* DATA SHOWN:
=====
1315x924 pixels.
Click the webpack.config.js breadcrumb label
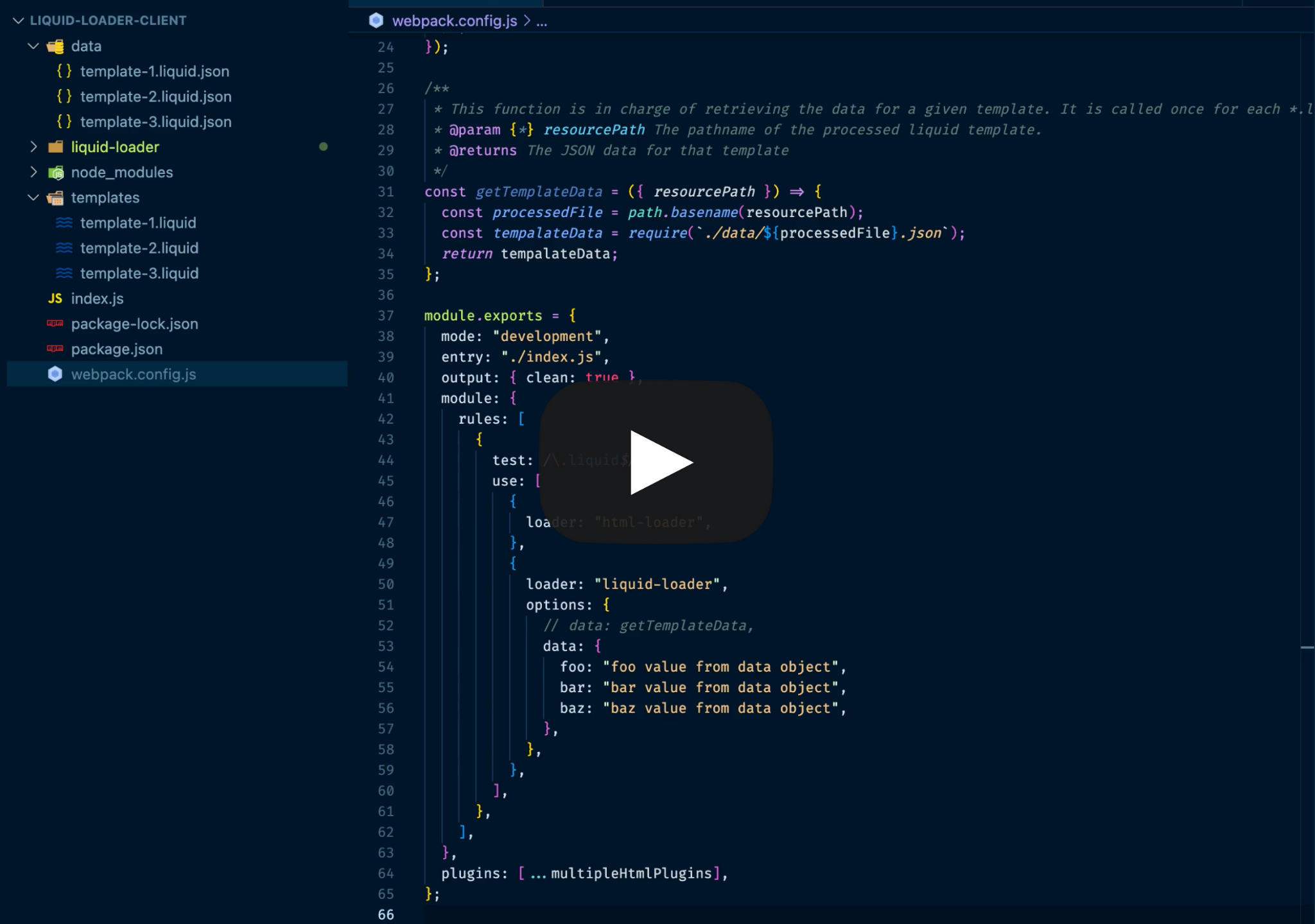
=====
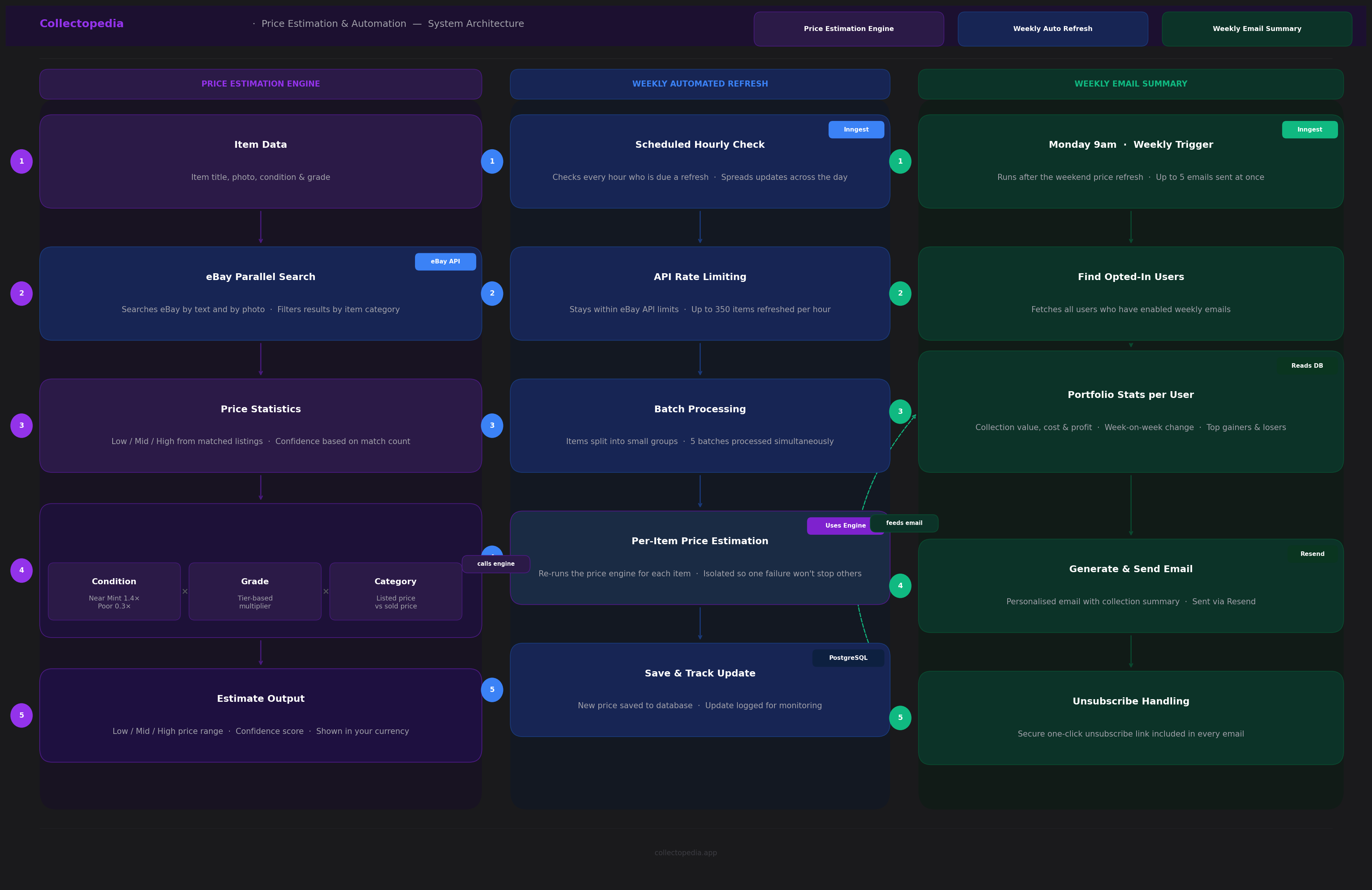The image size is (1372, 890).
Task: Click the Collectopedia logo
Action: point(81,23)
=====
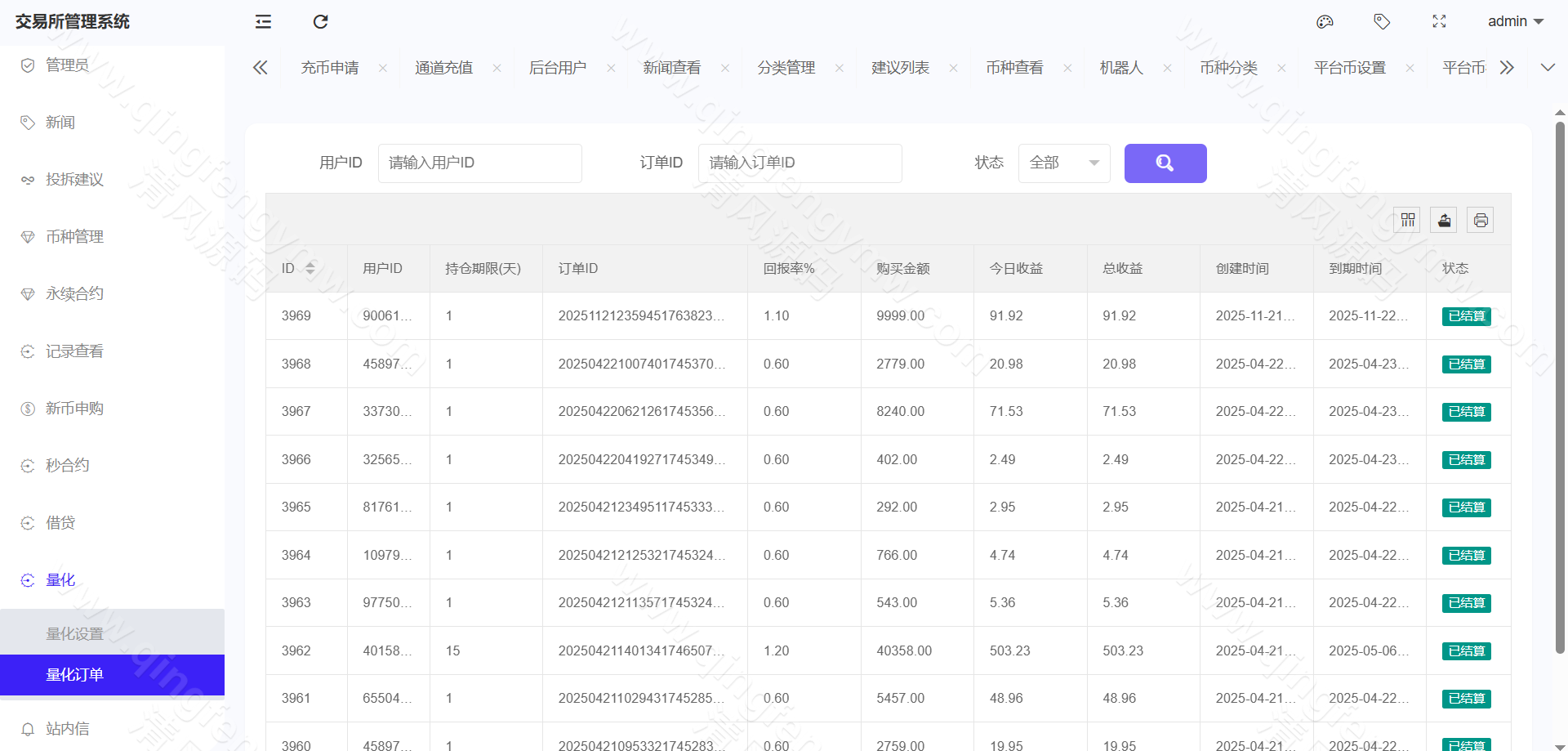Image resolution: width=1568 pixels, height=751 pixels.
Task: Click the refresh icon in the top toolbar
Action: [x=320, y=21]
=====
* THE TASK:
Only the lines above starting at the line that holds "1315x924 pixels." and ending at the line that holds "Click the webpack.config.js breadcrumb label" are to be repeated, exactly and in full.

* REPLY:
1315x924 pixels.
Click the webpack.config.js breadcrumb label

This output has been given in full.